Work order: Retype the complete listing without any change.

• • • •

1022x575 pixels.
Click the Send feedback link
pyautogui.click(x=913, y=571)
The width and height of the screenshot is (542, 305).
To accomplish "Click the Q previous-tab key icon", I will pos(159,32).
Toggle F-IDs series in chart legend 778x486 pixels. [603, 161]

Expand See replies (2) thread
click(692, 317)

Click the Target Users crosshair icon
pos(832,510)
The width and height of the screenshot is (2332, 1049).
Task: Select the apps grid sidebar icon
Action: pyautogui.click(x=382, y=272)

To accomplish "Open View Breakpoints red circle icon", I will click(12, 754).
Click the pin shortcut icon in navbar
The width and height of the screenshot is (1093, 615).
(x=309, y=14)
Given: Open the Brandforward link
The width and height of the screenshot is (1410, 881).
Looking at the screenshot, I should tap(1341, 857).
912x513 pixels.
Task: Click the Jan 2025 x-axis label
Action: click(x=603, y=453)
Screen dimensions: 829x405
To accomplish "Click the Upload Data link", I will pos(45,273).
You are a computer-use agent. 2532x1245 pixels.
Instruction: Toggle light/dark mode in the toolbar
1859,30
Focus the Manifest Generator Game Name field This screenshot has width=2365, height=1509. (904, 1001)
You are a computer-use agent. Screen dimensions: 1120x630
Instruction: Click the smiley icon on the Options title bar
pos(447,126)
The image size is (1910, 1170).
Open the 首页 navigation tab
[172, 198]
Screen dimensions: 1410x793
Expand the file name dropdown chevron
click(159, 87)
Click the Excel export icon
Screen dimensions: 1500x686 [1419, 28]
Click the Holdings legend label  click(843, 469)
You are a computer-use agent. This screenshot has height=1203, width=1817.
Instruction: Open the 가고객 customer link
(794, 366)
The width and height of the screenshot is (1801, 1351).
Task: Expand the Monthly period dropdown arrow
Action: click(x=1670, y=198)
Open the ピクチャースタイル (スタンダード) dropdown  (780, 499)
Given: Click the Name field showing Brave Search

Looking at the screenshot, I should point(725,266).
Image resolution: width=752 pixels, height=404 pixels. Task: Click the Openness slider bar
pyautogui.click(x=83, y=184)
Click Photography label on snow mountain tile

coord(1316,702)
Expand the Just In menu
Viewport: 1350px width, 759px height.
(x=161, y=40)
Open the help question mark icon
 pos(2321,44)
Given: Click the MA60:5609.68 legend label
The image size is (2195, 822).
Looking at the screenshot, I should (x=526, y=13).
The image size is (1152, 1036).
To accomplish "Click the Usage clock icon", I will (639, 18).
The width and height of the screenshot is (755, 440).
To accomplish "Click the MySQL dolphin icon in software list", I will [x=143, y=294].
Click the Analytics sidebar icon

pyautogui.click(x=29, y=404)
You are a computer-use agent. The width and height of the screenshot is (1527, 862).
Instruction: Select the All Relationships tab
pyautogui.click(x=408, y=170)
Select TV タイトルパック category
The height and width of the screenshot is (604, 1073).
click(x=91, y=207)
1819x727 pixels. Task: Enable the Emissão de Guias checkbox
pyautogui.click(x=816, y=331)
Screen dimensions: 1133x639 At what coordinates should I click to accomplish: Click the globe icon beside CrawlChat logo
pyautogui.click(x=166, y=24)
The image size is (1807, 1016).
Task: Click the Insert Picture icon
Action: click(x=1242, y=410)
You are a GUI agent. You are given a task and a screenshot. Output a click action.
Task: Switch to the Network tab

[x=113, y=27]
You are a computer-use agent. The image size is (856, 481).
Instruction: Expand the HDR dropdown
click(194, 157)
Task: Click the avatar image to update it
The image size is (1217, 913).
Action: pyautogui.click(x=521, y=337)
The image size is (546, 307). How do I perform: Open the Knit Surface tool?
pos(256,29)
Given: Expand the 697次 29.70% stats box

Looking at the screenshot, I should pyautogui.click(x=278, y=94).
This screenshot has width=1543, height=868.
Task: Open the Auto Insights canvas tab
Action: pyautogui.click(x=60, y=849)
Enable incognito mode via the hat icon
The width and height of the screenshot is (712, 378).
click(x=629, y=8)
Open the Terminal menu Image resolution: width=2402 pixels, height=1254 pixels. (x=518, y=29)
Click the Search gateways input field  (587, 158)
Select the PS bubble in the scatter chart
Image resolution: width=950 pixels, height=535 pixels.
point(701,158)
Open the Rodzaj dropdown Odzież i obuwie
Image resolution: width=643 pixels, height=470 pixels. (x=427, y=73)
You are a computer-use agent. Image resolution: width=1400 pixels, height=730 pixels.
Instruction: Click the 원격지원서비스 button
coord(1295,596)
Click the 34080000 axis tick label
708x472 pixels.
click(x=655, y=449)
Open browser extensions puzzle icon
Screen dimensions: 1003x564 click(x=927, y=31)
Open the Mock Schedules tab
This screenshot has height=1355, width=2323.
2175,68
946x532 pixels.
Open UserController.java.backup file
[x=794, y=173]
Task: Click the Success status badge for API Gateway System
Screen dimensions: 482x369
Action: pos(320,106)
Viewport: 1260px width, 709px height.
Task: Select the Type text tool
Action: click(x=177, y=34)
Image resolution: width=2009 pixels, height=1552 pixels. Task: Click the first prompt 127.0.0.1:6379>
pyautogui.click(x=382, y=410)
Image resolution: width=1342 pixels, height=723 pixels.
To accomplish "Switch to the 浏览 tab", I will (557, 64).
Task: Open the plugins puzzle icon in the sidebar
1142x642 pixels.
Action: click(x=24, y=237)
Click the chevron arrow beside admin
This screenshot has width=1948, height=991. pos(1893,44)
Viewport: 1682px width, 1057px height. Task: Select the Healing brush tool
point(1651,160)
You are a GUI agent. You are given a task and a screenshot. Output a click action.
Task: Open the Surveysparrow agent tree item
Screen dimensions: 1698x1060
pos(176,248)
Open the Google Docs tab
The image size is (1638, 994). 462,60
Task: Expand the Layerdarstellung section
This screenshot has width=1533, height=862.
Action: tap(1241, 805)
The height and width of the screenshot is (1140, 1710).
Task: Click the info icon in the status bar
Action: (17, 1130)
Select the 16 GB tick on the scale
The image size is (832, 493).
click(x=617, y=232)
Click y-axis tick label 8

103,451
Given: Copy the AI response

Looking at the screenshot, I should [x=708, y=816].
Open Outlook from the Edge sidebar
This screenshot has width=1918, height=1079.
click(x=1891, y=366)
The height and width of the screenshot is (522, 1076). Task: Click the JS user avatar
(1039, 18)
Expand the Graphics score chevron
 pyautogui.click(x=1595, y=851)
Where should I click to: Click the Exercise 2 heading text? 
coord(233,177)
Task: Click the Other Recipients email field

• • • •

Result of the task:
1022x575 pixels.
Click the Send feedback link
pyautogui.click(x=913, y=571)
The width and height of the screenshot is (542, 305).
To accomplish "Click the Q previous-tab key icon", I will pos(159,32).
Toggle F-IDs series in chart legend 778x486 pixels. [603, 161]

Expand See replies (2) thread
click(692, 317)

Click the Target Users crosshair icon
pos(832,510)
The width and height of the screenshot is (2332, 1049).
Task: Select the apps grid sidebar icon
Action: pyautogui.click(x=382, y=272)

To accomplish "Open View Breakpoints red circle icon", I will click(12, 754).
Click the pin shortcut icon in navbar
The width and height of the screenshot is (1093, 615).
(x=309, y=14)
Given: Open the Brandforward link
The width and height of the screenshot is (1410, 881).
Looking at the screenshot, I should tap(1341, 857).
912x513 pixels.
Task: Click the Jan 2025 x-axis label
Action: click(x=603, y=453)
Screen dimensions: 829x405
To accomplish "Click the Upload Data link", I will pos(45,273).
You are a computer-use agent. 2532x1245 pixels.
Instruction: Toggle light/dark mode in the toolbar
1859,30
Focus the Manifest Generator Game Name field This screenshot has width=2365, height=1509. (904, 1001)
You are a computer-use agent. Screen dimensions: 1120x630
Instruction: Click the smiley icon on the Options title bar
pos(447,126)
The image size is (1910, 1170).
Open the 首页 navigation tab
[172, 198]
Screen dimensions: 1410x793
Expand the file name dropdown chevron
click(159, 87)
Click the Excel export icon
Screen dimensions: 1500x686 [1419, 28]
Click the Holdings legend label  click(843, 469)
You are a computer-use agent. This screenshot has height=1203, width=1817.
Instruction: Open the 가고객 customer link
(794, 366)
The width and height of the screenshot is (1801, 1351).
Task: Expand the Monthly period dropdown arrow
Action: click(x=1670, y=198)
Open the ピクチャースタイル (スタンダード) dropdown  (780, 499)
Given: Click the Name field showing Brave Search

Looking at the screenshot, I should point(725,266).
Image resolution: width=752 pixels, height=404 pixels. Task: Click the Openness slider bar
pyautogui.click(x=83, y=184)
Click Photography label on snow mountain tile

coord(1316,702)
Expand the Just In menu
Viewport: 1350px width, 759px height.
(x=161, y=40)
Open the help question mark icon
 pos(2321,44)
Given: Click the MA60:5609.68 legend label
The image size is (2195, 822).
Looking at the screenshot, I should (x=526, y=13).
The image size is (1152, 1036).
To accomplish "Click the Usage clock icon", I will (639, 18).
The width and height of the screenshot is (755, 440).
To accomplish "Click the MySQL dolphin icon in software list", I will [x=143, y=294].
Click the Analytics sidebar icon

pyautogui.click(x=29, y=404)
You are a computer-use agent. The width and height of the screenshot is (1527, 862).
Instruction: Select the All Relationships tab
pyautogui.click(x=408, y=170)
Select TV タイトルパック category
The height and width of the screenshot is (604, 1073).
click(x=91, y=207)
1819x727 pixels. Task: Enable the Emissão de Guias checkbox
pyautogui.click(x=816, y=331)
Screen dimensions: 1133x639 At what coordinates should I click to accomplish: Click the globe icon beside CrawlChat logo
pyautogui.click(x=166, y=24)
The image size is (1807, 1016).
Task: Click the Insert Picture icon
Action: click(x=1242, y=410)
You are a GUI agent. You are given a task and a screenshot. Output a click action.
Task: Switch to the Network tab

[x=113, y=27]
You are a computer-use agent. The image size is (856, 481).
Instruction: Expand the HDR dropdown
click(194, 157)
Task: Click the avatar image to update it
The image size is (1217, 913).
Action: pyautogui.click(x=521, y=337)
The image size is (546, 307). How do I perform: Open the Knit Surface tool?
pos(256,29)
Given: Expand the 697次 29.70% stats box

Looking at the screenshot, I should pyautogui.click(x=278, y=94).
This screenshot has width=1543, height=868.
Task: Open the Auto Insights canvas tab
Action: pyautogui.click(x=60, y=849)
Enable incognito mode via the hat icon
The width and height of the screenshot is (712, 378).
click(x=629, y=8)
Open the Terminal menu Image resolution: width=2402 pixels, height=1254 pixels. (x=518, y=29)
Click the Search gateways input field  (587, 158)
Select the PS bubble in the scatter chart
Image resolution: width=950 pixels, height=535 pixels.
point(701,158)
Open the Rodzaj dropdown Odzież i obuwie
Image resolution: width=643 pixels, height=470 pixels. (x=427, y=73)
You are a computer-use agent. Image resolution: width=1400 pixels, height=730 pixels.
Instruction: Click the 원격지원서비스 button
coord(1295,596)
Click the 34080000 axis tick label
708x472 pixels.
click(x=655, y=449)
Open browser extensions puzzle icon
Screen dimensions: 1003x564 click(x=927, y=31)
Open the Mock Schedules tab
This screenshot has height=1355, width=2323.
2175,68
946x532 pixels.
Open UserController.java.backup file
[x=794, y=173]
Task: Click the Success status badge for API Gateway System
Screen dimensions: 482x369
Action: pos(320,106)
Viewport: 1260px width, 709px height.
Task: Select the Type text tool
Action: click(x=177, y=34)
Image resolution: width=2009 pixels, height=1552 pixels. Task: Click the first prompt 127.0.0.1:6379>
pyautogui.click(x=382, y=410)
Image resolution: width=1342 pixels, height=723 pixels.
To accomplish "Switch to the 浏览 tab", I will (557, 64).
Task: Open the plugins puzzle icon in the sidebar
1142x642 pixels.
Action: click(x=24, y=237)
Click the chevron arrow beside admin
This screenshot has width=1948, height=991. pos(1893,44)
Viewport: 1682px width, 1057px height. Task: Select the Healing brush tool
point(1651,160)
You are a GUI agent. You are given a task and a screenshot. Output a click action.
Task: Open the Surveysparrow agent tree item
Screen dimensions: 1698x1060
pos(176,248)
Open the Google Docs tab
The image size is (1638, 994). 462,60
Task: Expand the Layerdarstellung section
This screenshot has width=1533, height=862.
Action: tap(1241, 805)
The height and width of the screenshot is (1140, 1710).
Task: Click the info icon in the status bar
Action: (17, 1130)
Select the 16 GB tick on the scale
The image size is (832, 493).
click(x=617, y=232)
Click y-axis tick label 8

103,451
Given: Copy the AI response

Looking at the screenshot, I should [x=708, y=816].
Open Outlook from the Edge sidebar
This screenshot has width=1918, height=1079.
click(x=1891, y=366)
The height and width of the screenshot is (522, 1076). Task: Click the JS user avatar
(1039, 18)
Expand the Graphics score chevron
 pyautogui.click(x=1595, y=851)
Where should I click to: Click the Exercise 2 heading text? 
coord(233,177)
Task: Click the Other Recipients email field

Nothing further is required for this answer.